In Letter to Senate, CUNA Has Praise For Reg Relief Suggestions

Jim Nussle

WASHINGTON—CUNA praised several regulatory relief suggestions from NCUA in a letter to Senate Banking Committee leadership this week.

“The NCUA as credit unions’ prudential regulator ensures the safety and soundness of the National Credit Union Share Insurance Fund and examines and supervises credit unions. Through this role, the NCUA has recognized the need for relief for credit unions from regulatory burdens,” wrote CUNA President/CEO Jim Nussle. “It recently memorialized several suggestions for alleviating unnecessary burdens and improving the ability of credit unions to serve consumers in a letter to the Consumer Financial Protection Bureau.”

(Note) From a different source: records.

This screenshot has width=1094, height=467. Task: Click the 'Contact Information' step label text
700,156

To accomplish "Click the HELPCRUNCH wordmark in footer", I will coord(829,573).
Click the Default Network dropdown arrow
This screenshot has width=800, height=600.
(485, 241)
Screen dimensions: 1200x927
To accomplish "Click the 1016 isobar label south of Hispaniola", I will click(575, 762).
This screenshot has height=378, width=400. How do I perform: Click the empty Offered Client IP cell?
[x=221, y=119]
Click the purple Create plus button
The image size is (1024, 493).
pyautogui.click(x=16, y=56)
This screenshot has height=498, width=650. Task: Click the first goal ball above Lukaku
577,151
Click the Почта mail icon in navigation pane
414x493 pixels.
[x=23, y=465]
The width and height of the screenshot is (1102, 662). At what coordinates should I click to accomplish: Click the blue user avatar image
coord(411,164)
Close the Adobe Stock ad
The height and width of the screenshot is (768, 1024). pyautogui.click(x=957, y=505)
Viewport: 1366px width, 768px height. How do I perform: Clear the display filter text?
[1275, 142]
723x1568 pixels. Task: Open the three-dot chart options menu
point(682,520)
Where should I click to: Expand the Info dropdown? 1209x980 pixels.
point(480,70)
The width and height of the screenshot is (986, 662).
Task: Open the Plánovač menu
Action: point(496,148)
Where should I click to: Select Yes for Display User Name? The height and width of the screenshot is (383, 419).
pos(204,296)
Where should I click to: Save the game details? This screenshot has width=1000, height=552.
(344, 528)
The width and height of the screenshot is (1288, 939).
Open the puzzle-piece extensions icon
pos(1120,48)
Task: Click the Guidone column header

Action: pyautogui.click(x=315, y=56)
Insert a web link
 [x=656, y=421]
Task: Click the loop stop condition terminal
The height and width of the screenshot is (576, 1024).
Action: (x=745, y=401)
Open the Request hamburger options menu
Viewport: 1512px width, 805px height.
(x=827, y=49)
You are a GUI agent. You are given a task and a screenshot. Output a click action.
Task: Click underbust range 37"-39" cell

CUNA noted that a letter sent by NCUA Acting Chairman Mark McWatters to CFPB Director Richard Cordray in May contains many of these suggestions, including:

  • Using the Bureau’s exemption authority to provide relief to credit unions wherever possible
     
  • Highlighting Home Mortgage Disclosure Act and Unfair, Deceptive or Abusive Acts or Practices as areas that could be reformed by the CFPB to allow credit unions to more fully serve consumers

In Nussle’s letter, he cites the Dodd-Frank Act UDAAP requirement that the CFPB consult with federal agencies as appropriate, concerning the consistency of the proposed rule with prudential, market, or systemic objectives administered by such agencies.

“As the NCUA notes it has a long history of successfully balancing consumer protection with supervision and regulation of credit unions, and these and other views it has for regulating credit unions, should at the very least be carefully analyzed and considered in a meaningful way,” Nussle wrote.